I segnali che preannunciano l’imminenza di una nuovo aggressione di Hezbollah libanese contro Israele sono sempre più inquietanti e inequivocabili. Il ministro della difesa americano Robert Gates ha infatti dichiarato pubblicamente che la Siria e l’Iran stanno consegnando missili sempre più sofisticati agli Hezbollah in Libano: “Siamo arrivati al punto dove gli Hezbollah sono in possesso di un arsenale di razzi e missili più poderoso di molti governi del mondo”. Questa autorevolissima accusa di sabotare l’accordo di tregua che chiuse la guerra del 2006, lanciata contro Hezbollah, il governo libanese, la Siria e l’Iran, non proviene -si badi- da un oltranzista, ma dal ministro a cui Barack Obama ha consegnato il controllo del Pentagono. Dunque, la più alta autorità politico militare del pianeta, avalla totalmente –anzi le incrementa- le denunce di Israele circa la totale violazione dei presupposti e del senso della missione Unifil in Libano e conferma la recente denuncia fa di Simon Peres, che si è detto certo che la Siria abbia consegnato a Hezbollah pericolosissimi missili Scud.

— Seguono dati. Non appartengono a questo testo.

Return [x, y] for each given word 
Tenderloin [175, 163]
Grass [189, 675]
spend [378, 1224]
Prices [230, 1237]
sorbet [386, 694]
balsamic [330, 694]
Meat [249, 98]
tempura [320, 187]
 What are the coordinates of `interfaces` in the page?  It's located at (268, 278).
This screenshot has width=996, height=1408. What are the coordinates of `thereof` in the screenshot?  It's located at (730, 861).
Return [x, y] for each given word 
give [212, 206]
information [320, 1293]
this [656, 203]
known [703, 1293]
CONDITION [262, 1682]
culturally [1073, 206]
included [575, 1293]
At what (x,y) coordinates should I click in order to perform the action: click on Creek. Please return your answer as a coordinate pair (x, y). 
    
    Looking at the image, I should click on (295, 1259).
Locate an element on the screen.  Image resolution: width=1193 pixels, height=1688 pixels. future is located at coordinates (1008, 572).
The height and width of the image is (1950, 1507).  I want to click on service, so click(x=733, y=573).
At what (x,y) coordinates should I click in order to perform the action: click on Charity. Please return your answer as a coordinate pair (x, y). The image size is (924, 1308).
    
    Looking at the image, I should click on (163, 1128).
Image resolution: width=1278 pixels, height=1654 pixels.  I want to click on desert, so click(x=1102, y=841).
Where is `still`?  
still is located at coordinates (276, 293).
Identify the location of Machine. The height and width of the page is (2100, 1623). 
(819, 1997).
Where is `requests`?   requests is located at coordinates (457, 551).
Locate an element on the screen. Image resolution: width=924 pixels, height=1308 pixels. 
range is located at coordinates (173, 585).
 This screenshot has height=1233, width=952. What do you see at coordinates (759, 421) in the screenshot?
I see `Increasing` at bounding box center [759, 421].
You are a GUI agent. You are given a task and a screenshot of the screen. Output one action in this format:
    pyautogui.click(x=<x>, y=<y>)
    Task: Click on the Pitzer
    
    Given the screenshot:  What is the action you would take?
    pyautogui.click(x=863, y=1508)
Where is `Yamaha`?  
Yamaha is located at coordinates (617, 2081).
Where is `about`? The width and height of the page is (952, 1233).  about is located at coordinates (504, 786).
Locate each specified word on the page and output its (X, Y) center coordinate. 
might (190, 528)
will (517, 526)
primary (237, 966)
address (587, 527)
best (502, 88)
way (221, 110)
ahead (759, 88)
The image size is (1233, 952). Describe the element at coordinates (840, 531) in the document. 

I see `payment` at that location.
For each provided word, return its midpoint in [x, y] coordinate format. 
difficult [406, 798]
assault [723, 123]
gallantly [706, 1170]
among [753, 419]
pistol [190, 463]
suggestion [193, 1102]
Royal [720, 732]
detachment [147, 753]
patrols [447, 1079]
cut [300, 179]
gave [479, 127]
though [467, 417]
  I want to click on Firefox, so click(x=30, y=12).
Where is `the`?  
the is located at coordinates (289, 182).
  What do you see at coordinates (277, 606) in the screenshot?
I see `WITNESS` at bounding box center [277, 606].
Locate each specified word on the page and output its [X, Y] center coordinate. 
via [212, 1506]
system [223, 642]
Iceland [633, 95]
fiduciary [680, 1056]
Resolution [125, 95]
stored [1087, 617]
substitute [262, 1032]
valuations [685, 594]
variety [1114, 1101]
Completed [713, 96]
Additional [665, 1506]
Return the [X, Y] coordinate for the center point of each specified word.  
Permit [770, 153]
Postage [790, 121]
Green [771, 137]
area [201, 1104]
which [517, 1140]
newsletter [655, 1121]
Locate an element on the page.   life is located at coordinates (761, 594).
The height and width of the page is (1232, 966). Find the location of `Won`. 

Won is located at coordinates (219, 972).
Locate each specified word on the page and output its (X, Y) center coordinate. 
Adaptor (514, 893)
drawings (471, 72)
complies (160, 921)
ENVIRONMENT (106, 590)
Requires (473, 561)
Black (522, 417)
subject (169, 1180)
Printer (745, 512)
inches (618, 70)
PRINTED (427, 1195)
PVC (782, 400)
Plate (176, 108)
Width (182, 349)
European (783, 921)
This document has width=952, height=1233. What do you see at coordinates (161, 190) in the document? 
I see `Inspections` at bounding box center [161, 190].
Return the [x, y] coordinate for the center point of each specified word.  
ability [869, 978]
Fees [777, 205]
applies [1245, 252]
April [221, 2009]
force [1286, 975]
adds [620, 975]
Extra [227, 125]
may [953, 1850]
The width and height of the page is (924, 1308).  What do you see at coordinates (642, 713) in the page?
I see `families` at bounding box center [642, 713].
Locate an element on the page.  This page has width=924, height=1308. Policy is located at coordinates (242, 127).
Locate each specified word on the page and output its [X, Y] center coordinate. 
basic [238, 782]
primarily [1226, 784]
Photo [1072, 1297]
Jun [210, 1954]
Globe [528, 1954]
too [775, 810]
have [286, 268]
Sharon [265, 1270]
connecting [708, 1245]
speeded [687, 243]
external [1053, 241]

Un quadro talmente grave, che Obama ha inviato ieri in Libano il suo Consigliere per la sicurezza nazionale John Brennan, che è anche responsabile per l’antiterrorismo, per verificare in loco la consistenza del fenomeno (soprattutto per cercare di comprendere se Hezbollah abbia o meno ricevuto gli Scud). A fronte di queste conferme, le smentite del presidente libanese Michel Suleiman, del premier Saad Hariri, della Siria e di Hezbollah, diventano ancora più minacciose e pericolose. Esse non si limitano infatti a negare l’esistenza di questo traffico di missili, ma vanno oltre e qualificano queste denunce quali “provocazioni di Israele che vuole così motivare i suoi progetti di guerra”. E’ il classico scenario messo in campo da parte araba dal 1956 in poi: escalation militare, propaganda contro le “minacce” di Israele e infine guerra (con relativa sconfitta araba, peraltro). Purtroppo siamo già molto avanti su questo percorso bellico tanto che ieri il ministro degli esteri egiziano Abul Gheit ha avvertito gli Usa del rischio di una possibile escalation fra Israele e Libano, che potrebbe sfociare in un’altra guerra. Contemporaneamente il presidente egiziano Hosni Mubarak e il premier libanese Saad Hariri hanno discusso a Sharm el Sheikh di quelle che definiscono le “minacce” di Israele, e Hariri ha dichiarato di aver ricevuto da Mubarak l’assicurazione che l’Egitto ha avviato contatti per garantire la sicurezza di Libano e Siria. Si sta dunque sempre più confermando la nostra –facile- profezia che vedeva incancrenirsi la situazione tra Libano e Israele non tanto e non solo a causa del quadro geopolitico locale, ma anche e soprattutto perché questo è interesse precipuo di Teheran. A fonte di nuove sanzioni Onu (sia pure blande, come saranno) e della crisi politica interna (anche se l’Onda Verde fatica allo spasimo a reggere il peso di una repressione feroce), Khamenei e Ahmadinejad possono infiammare tramite la Siria ed Hezbollah tutto il quadro mediorientale, presentandosi quali alfieri del Jihad contro Israele e rafforzando così la propria posizione sia sul piano interno che esterno.
Si prospetta quindi un’estate rovente nel paese dei cedri e bene farebbe il governo italiano a mettere in agenda una immediata verifica sull’evoluzione della crisi, per evitare che i nostri 2.500 militari della missione Unifil si trovino all’improvviso a dover fronteggiare –letteralmente presi tra due fuochi- una probabile nuova guerra.